Para o especialista, o cenário atual oferece uma combinação de fatores favoráveis. "Com a expectativa de manutenção dos juros (Selic) ainda elevados por um tempo e a isenção de IR nos dividendos, fiagro de CRAs seguem atrativos. Já os que investem em propriedades rurais (FII agrícolas) podem se valorizar com a queda futura dos juros."
Os CRAS (Certificados de Recebíveis do Agronegócio) são títulos de renda fixa de crédito emitidos por empresas do setor agroindustrial. Entre elas, produtoras de alimentos, cooperativas e companhias que fornecem insumos ou serviços para o campo.
O QUE O INVESTIDOR PRECISA SABER
Assim, diante de tantas particularidades, é importante entender algumas características dos fiagro. Por exemplo, como é a divisão por categorias:
- Fiagro-FIDC: focados em crédito, geram retorno por meio de juros cobrados de empresas do agro.
- Fiagro-FII: compram propriedades e ativos como silos, lucrando com a valorização e aluguel.
- Fiagro-FIP: investem em participação societária em empresas do setor, visando valorização e dividendos.
Um investidor pode comprar cotas de fiagro listados na bolsa de valores, como compra uma ação, ou FII (fundo voltado ao mercado imobiliário) e pode investir em fiagro fechados.
“É arriscado concentrar a exposição em apenas um tipo de fundo ou cultura, como soja ou milho. A diversificação é essencial para mitigar riscos como doenças, clima e volatilidade de commodities”, recomenda Vasconcellos.
PRINCIPAIS RISCOS HOJE
Apesar das oportunidades, os fiagro não são livres de riscos. Entre os principais, Max destaca:
Risco cambial: variações nos preços de commodities negociadas internacionalmente podem impactar os resultados.
Volatilidade do mercado: o setor agroindustrial é vulnerável a flutuações de preços, condições climáticas adversas e políticas públicas, o que pode impactar diretamente os retornos dos fundos.
Risco de crédito: Investimentos em CRAs e LCAs (Letras de Crédito do Agronegócio) estão sujeitos à inadimplência por parte dos emissores.

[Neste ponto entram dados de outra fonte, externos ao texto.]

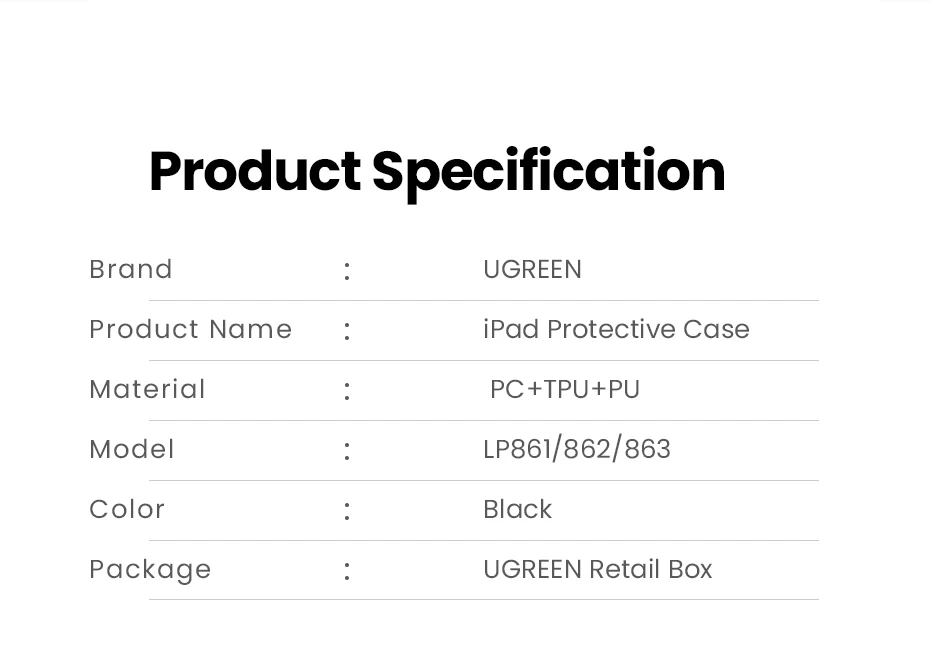Click the LP861/862/863 model number

[577, 450]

Risco de liquidez: fiagro podem apresentar baixa liquidez, dificultando a venda de cotas em determinados momentos.
PRINCIPAIS VANTAGENS
Vale lembrar que os fiagro oferecem vantagens únicas que os tornam atraentes em relação a outros tipos de investimentos em renda variável, segundo o assessor de investimentos da Barsi Investimentos. São elas:
- Geração de renda passiva: os fiagro publicam nos seus estatutos as regras de distribuição de dividendos, que costumam ser pagos mensalmente.
- Isenção fiscal: investidores pessoa física podem se beneficiar da isenção de Imposto de Renda sobre rendimentos distribuídos.

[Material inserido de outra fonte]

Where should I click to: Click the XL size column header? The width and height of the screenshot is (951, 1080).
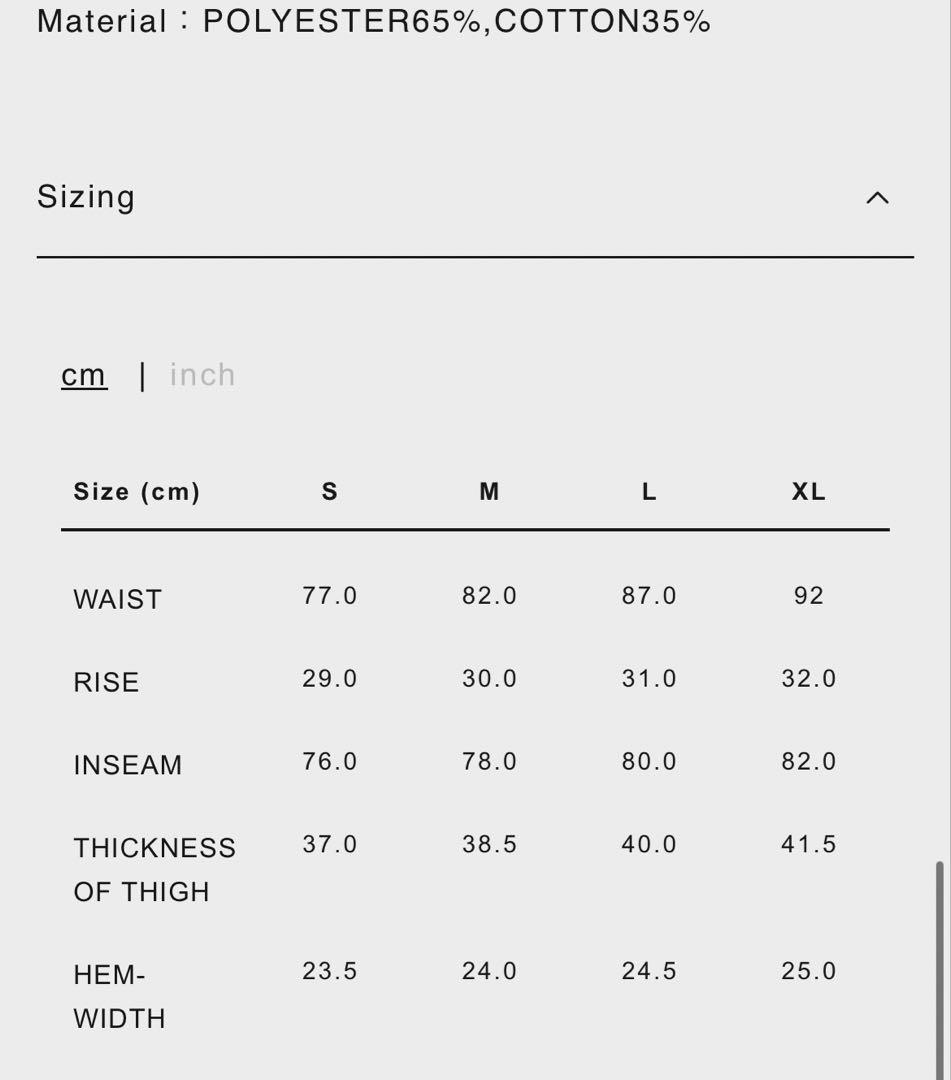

- Diversificação: fiagro proporcionam exposição ao setor agroindustrial, que possui correlação reduzida com outros ativos de renda variável.
- Potencial de valorização: o agronegócio possui alta demanda global e é uma das áreas mais resilientes da economia brasileira.
- Estabilidade: muitos dos ativos subjacentes, como CRAs e LCAs, possuem fluxo de rendimentos mais previsível.
Para Buccini, há também riscos idiossincráticos do próprio setor agropecuário: “é preciso olhar com lupa cada fundo, cada operação de crédito, especialmente em tempos de incerteza sanitária.”
É PRECISO SABER ONDE SE ESTÁ PISANDO
Mesmo diante da ameaça da gripe aviária, os especialistas consultados pela Fast Company Brasil enxergam um cenário positivo para os fiagro em 2025, impulsionado principalmente pela super-safra de grãos.
O segredo, como em qualquer investimento, está na análise criteriosa da carteira do fundo, do setor ao qual está exposto e da qualidade da gestão.
Como resume Vasconcellos, “o investidor precisa saber onde está pisando. O agronegócio é promissor, mas exige acompanhamento atento dos ciclos econômicos, climáticos e sanitários.”